To celebrate Camberwell College of Arts Postgraduate Summer Show 2014 this week and until the 23rd July, we’ve met with students and graduates to talk about their work and future plans.

MA Visual Arts Book Arts Jingyun Shu invites audiences to understand the Chinese language system and reproduce their own words

MA Visual Arts Book Arts Jingyun Shu

CCA: How has your experience at Camberwell been like?

JS: It’s being significant for my career and my future, it has opened my eyes to explore the relationship between my artworks and my interests in the area of Fine Arts, more clearly and deeply. What I want to focus on is the field of Visual Arts. The course has completely opened up a new world of arts to me, not only the knowledge I learnt during the course but also how I showcase and market my work.

CCA: What did you find was the most valuable technical skill you learnt whilst studying at the College?

JS: I have been using laser-cutting machine for most of my work this year, which is my favourite technique. I worked with it before during my BA course; however, I had never worked with the machine by myself.  It was a superb opportunity for me to test everything I am interested in and learn a new technical skill.

CCA: Please tell us about your work

JS: The series of artworks that I have made during  this year are about creating personal Chinese characters based on the Five Phases from Taoism, which centres on  3 principles: participatory, interacting and intercommunication. These ideas are about inviting audiences to understand the Chinese language system and reproduce their own words.

MA Visual Arts Book Arts Jingyun Shu

I am interested in making personal Chinese words for telling stories.
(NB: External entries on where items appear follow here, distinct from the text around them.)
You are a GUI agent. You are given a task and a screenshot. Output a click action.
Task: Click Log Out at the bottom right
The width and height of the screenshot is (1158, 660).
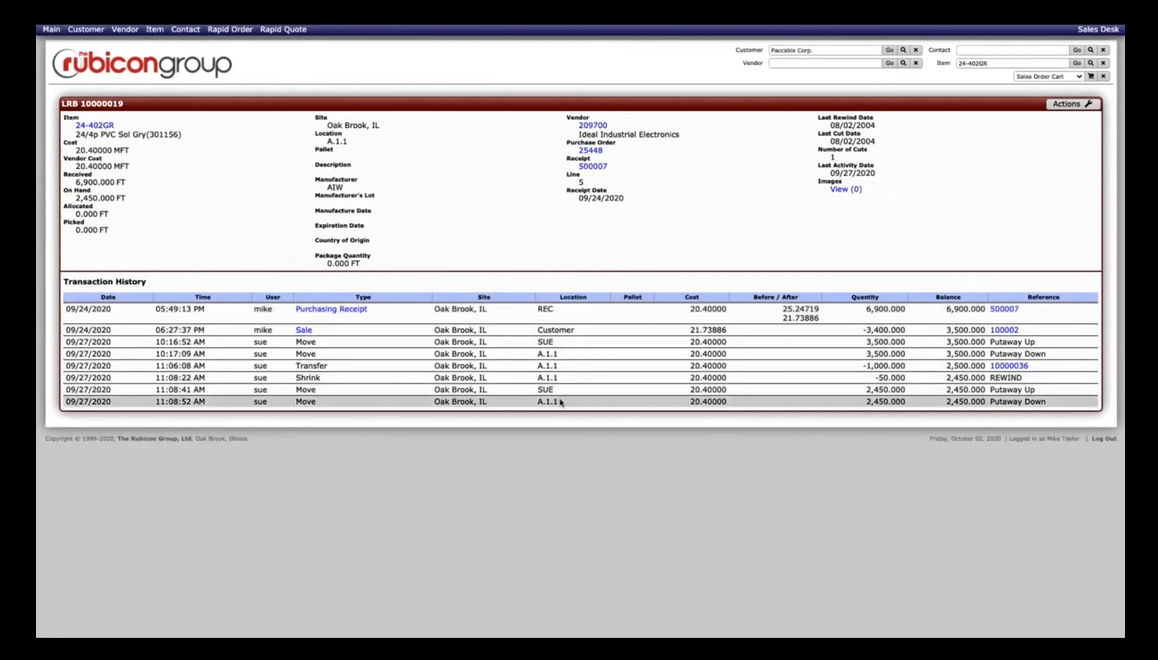pos(1103,438)
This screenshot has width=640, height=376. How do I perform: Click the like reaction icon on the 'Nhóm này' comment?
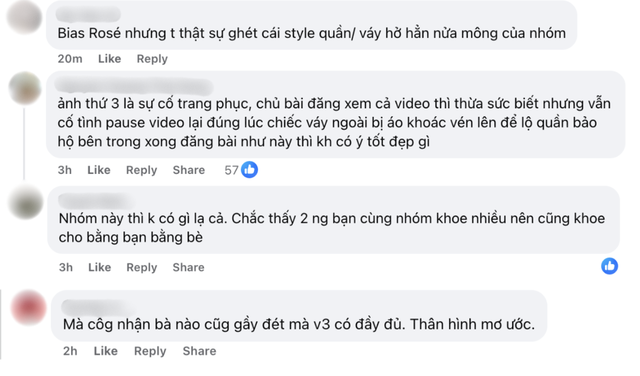(609, 266)
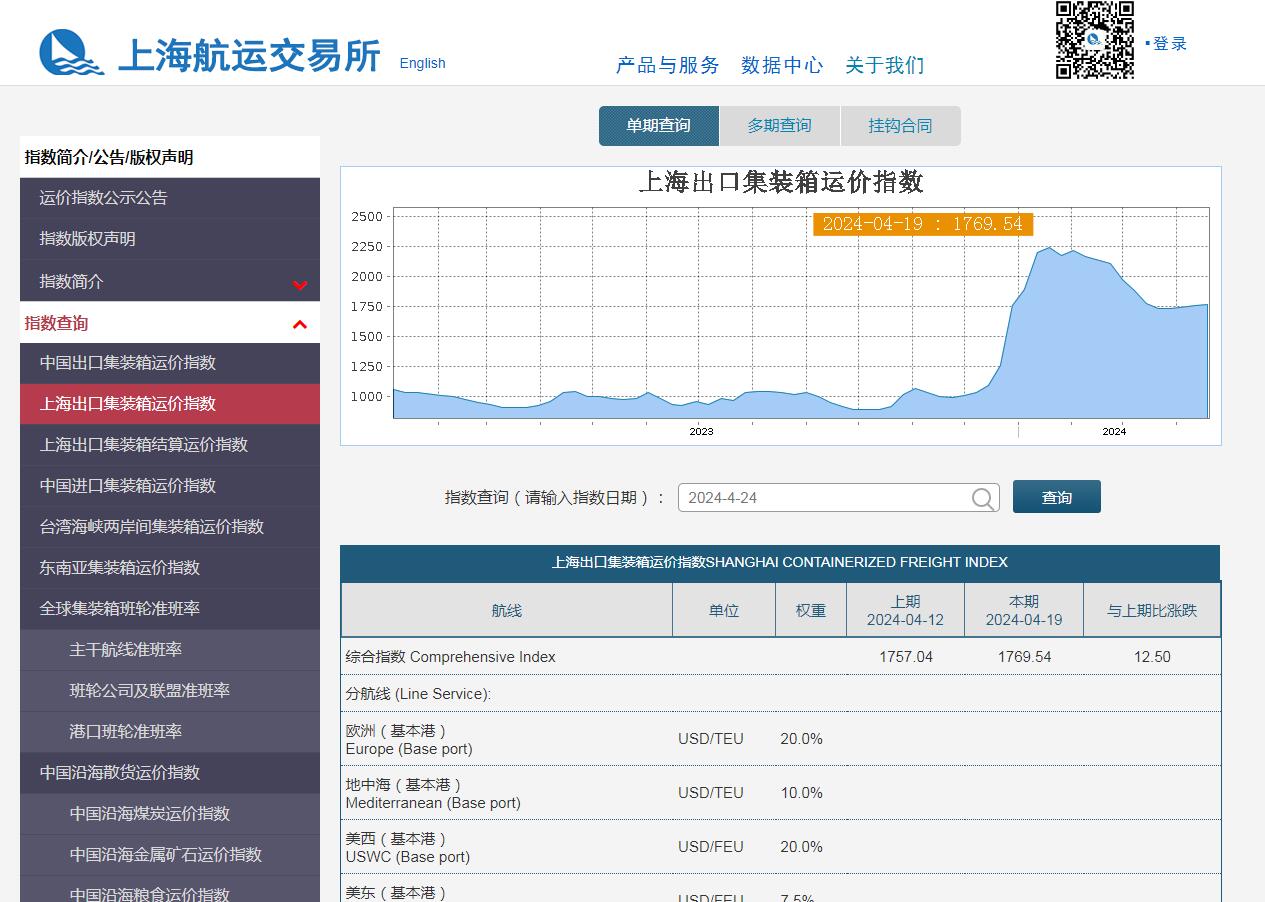The height and width of the screenshot is (902, 1265).
Task: Switch to the 挂钩合同 tab
Action: click(x=901, y=125)
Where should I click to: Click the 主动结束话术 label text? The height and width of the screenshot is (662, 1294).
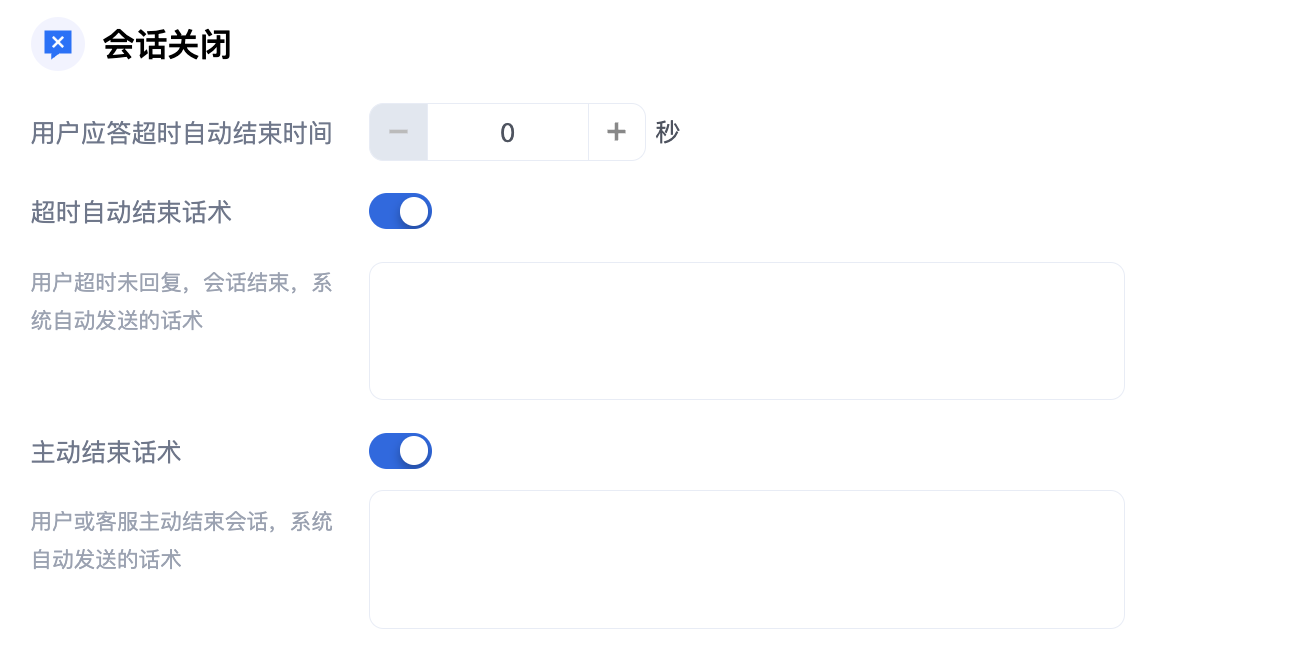pos(106,452)
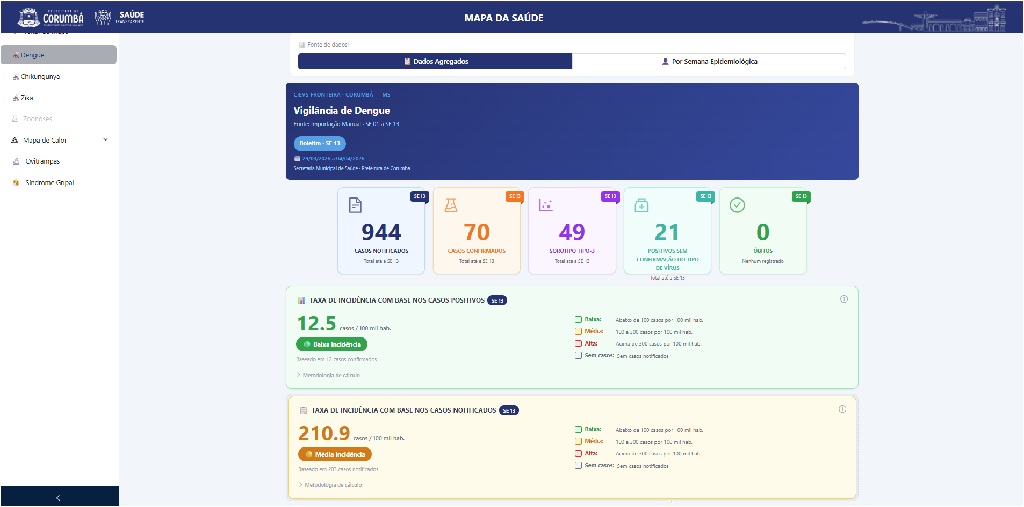Click the red Alta legend swatch in green panel
Image resolution: width=1024 pixels, height=507 pixels.
(x=578, y=343)
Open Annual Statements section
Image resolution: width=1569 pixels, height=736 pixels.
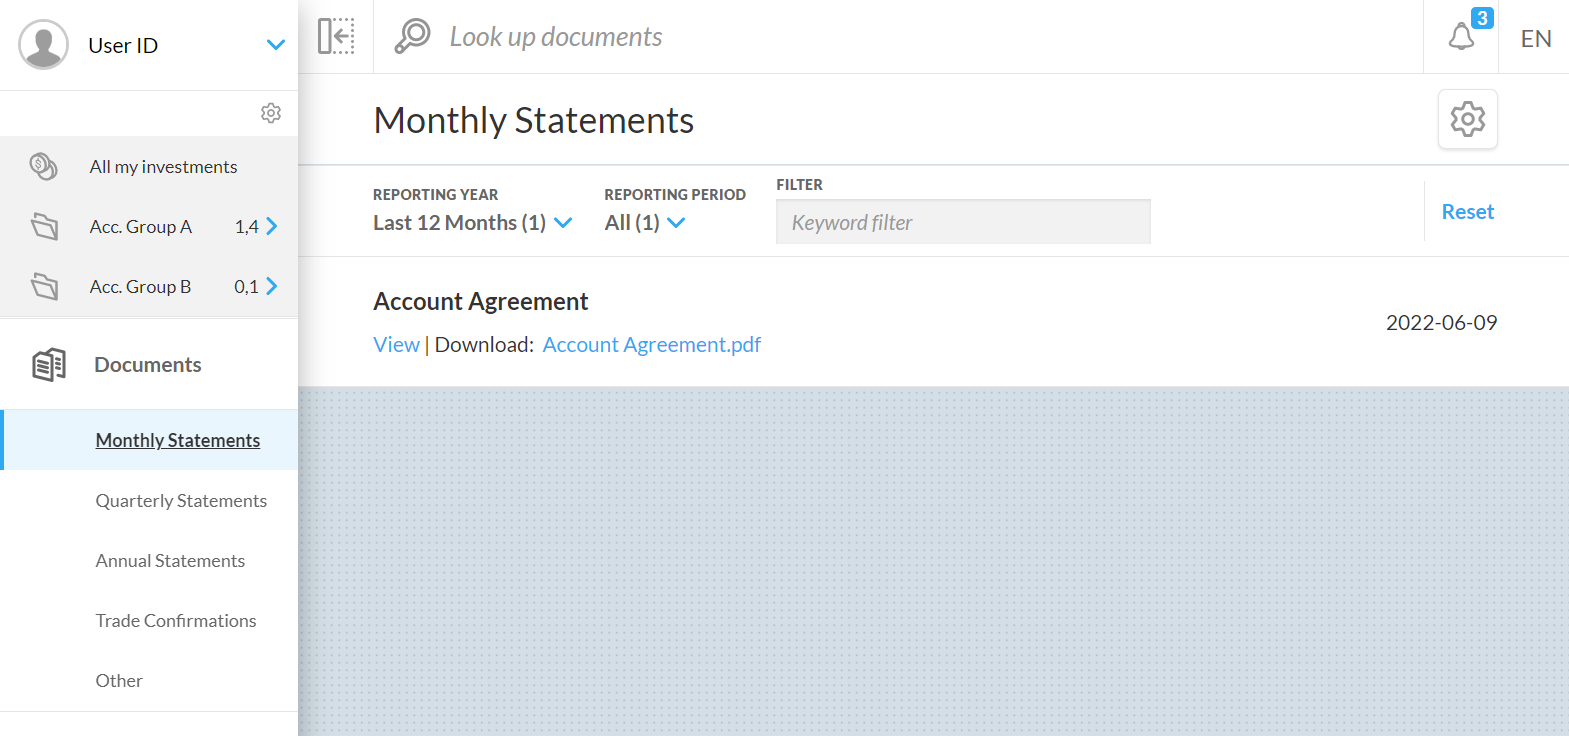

In Chinese language, it is common to combine the meaning of prefixes and suffixes together to create a story, which in a way is similar as the format of English language. According to the Wu Xing theory, the property of Chinese words could be separated not only as Yin and Yang parts, but also as Five Elements. The decisive factor is the definition of prefixes rather than the meanings of the characters as a whole.

CCA: What will you be showcasing in your degree show?

JS: I am interested in analysing the Chinese language system and exploring its relationship with the English language, because it appears to be full of mysteries for Westerners. For my final show, I made two  Chinese language games, my piece is titled:  Creating, Translating and Conversing. Both games are suitable for any ages.

Game one aims to explore the shape of Chinese words, which is presented by cutting wood frames in correspondence to the changes of word forms. It includes one box of ‘translating’ cards, around 80 script frames and two game playing cases. The viewers are encouraged to choose scripts frames and put them on  the playing case to get a new word formed by their shadow under the light. The new word’s meaning needs to be mixed with the translation of each frame in the cards’ box.

MA Visual Arts Book Arts Jingyun Shu

Game Two contains one Chinese calligraphy dictionary book, one game playing case and one box of Chinese prefixes and suffixes of ‘Five Elements’. The idea of the work is to invite audiences to layout Chinese prefixes and suffixes to obtain a unique word  from the Chinese language system. All the samples scripts I made in the dictionary are to show my perspectives of communication in languages’ making.

MA Visual Arts Book Arts Jingyun Shu

MA Visual Arts Book Arts Jingyun Shu

MA Visual Arts Book Arts Jingyun Shu

CCA: What are your plans after you graduate?

JS: I want to become a window designer for my future career goal after I graduate. I will also continue this project to make a secret Chinese words dictionary in 3D, in order to tell my own thoughts about the Five Elements theory.